Please copy the stretch of data from "Select left handle" through "Action: click(x=1397, y=818)", swapping "lowest" for "bottom" and leaving everything else unchanged.

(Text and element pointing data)

[start]

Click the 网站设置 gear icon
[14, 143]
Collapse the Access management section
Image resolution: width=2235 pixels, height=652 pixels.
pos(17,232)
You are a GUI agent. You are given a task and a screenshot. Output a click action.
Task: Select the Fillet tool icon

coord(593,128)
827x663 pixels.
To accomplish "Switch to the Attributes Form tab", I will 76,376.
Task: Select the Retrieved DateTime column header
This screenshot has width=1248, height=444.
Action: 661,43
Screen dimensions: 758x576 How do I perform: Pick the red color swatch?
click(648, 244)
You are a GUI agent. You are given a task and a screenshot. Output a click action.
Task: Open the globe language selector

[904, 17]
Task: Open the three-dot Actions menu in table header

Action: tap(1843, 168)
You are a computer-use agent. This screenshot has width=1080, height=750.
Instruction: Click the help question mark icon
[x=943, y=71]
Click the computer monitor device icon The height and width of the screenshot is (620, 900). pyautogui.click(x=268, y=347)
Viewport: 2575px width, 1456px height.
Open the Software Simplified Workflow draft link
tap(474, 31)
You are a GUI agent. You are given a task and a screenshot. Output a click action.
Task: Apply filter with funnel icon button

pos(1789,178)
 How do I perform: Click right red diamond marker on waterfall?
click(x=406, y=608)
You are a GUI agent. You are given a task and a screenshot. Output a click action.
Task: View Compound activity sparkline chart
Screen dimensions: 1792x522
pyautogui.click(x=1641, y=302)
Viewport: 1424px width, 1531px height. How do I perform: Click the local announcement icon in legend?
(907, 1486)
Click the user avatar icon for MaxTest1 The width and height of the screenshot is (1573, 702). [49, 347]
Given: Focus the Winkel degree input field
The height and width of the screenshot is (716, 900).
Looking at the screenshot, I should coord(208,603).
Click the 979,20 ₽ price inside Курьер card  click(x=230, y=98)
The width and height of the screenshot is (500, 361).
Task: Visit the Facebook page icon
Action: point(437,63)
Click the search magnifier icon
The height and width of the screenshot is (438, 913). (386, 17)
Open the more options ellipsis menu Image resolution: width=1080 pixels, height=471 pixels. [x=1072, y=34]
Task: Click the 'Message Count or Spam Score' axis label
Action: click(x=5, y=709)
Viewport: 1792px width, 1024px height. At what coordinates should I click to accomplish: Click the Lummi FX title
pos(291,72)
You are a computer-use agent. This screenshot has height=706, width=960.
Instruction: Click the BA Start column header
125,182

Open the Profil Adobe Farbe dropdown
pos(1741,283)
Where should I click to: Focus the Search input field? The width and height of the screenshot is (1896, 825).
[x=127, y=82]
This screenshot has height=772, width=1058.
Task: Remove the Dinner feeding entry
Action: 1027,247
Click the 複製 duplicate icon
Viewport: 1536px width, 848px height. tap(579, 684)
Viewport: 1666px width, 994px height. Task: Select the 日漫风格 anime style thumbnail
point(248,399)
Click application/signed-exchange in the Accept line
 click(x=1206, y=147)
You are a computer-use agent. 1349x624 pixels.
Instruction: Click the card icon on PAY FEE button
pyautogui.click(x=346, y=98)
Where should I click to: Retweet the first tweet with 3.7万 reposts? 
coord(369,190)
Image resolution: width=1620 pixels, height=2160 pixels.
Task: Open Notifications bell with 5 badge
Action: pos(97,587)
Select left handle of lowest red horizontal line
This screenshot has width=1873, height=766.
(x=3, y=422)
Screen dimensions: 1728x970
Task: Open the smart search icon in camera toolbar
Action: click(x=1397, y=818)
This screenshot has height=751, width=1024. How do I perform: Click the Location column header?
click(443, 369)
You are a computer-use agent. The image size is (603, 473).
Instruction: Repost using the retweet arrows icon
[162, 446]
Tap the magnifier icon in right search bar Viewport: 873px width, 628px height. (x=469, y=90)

[end]

Task solution:
Select left handle of bottom red horizontal line
This screenshot has width=1873, height=766.
(x=3, y=422)
Screen dimensions: 1728x970
Task: Open the smart search icon in camera toolbar
Action: click(x=1397, y=818)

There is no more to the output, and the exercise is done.